Data quality / accuracy Quite extensive concern about how the quality and accuracy of data entered by individuals could be validated. Concerns were expressed about:

• Capacity to enter accurate data in particular regarding mental health issues, learning difficulties etc. Need to assess person's competence.
• Person entering incorrect information which might result in a practitioner making an incorrect judgement.
• Information may be out of date.
• Particular concerns over patients entering medical data e.g. blood pressure incorrectly whether by accident or design. In the former, where does clinical responsibility lie? In the latter, for example, a patient may think they will get a better response if they were to exaggerate. Will clinicians need to validate data entered by patients?

Information which may cause anxiety

• Concerns were expressed that it may cause undue anxiety to patients were they to access information which had not been shared with them by their healthcare professional, e.g. test results which were outside the norm.

Inequality of access

• Concern was raised about those who might not have access to computers, e.g. the elderly, or those who might have learning difficulties.

Information sharing - what next?

• Concerns were expressed that this would increase workload as, if information is shared, someone has to read it.
• In addition, if a person enters data, is a professional expected to respond?
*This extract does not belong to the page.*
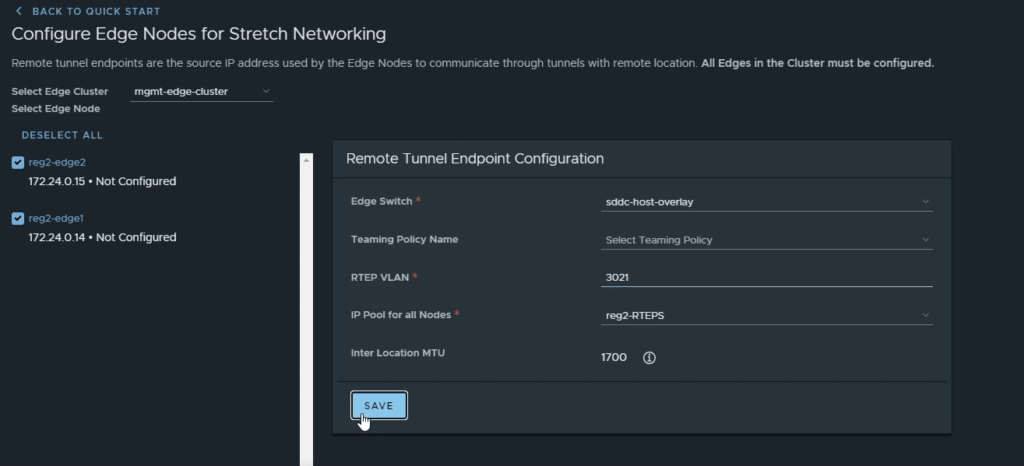Click the Inter Location MTU info icon

(x=648, y=358)
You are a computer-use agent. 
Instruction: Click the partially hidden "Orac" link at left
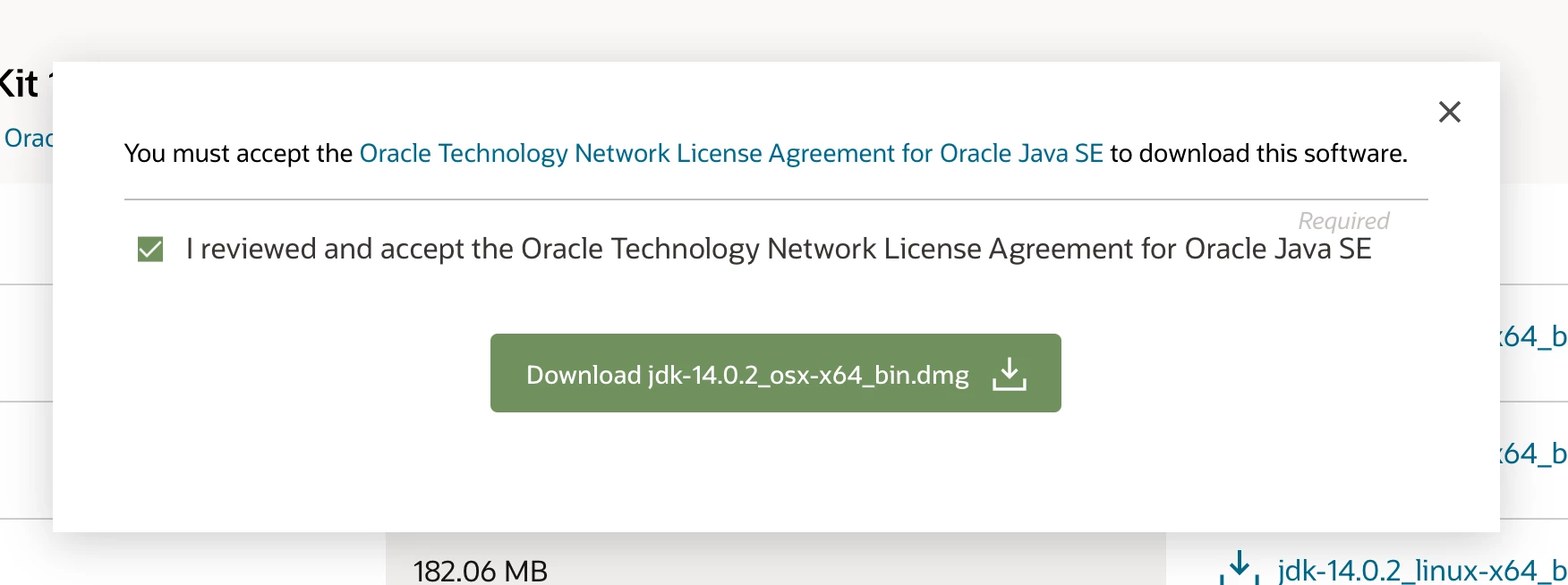coord(28,138)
This might range from a person stating that they had suicidal thoughts, to a delay in seeking help as the person had entered information which they might think would elicit a response, to the 'worried well' providing excessive information.

Vulnerable users

• Concerns were raised about at risk or vulnerable patients being manipulated by others, in particular safeguarding issues where the person causing the risk might access information about the at risk person.

Health and social literacy

• The use of complex terms, terms with specific meaning and acronyms etc. in both health and social care may be problematic for people accessing their information and this needs to be addressed as an implementation issue.

"A lot of information is open to interpretation by the reader, so the need for further explanation might arise and introduce delay, confusion or waste. However, I believe that the probable benefits outweigh the possible risks. Also, as a patient, I have seen how interpretation of information has led to poor communication among healthcare professionals. The patient/carer can act as "glue" when given access to their own information. And as much as professionals believe that they have communicated fully with patients, the truth is that patients often are not given full information about themselves. Some patients, of course, don't want this. I certainly do." (Person using services)

"A concern that when I contribute to my record - add something - that HCPs won't read it or action it. Currently I use the online prescriptions service, but my practice never reads any of the comments or questions I put in the free text box. They've told me that they don't have the time to read them." (Person using services)

"However big transformation needed. GPs in particular seem to be worried about capacity to read information and act on it. We need to be clear with patient / citizen which of their information we will act upon as soon as we receive it v that we will act upon at their next appointment when we see them. We also need to put good informing in place.. not ask for consent. (Commercial lead / digital consultant shared care record)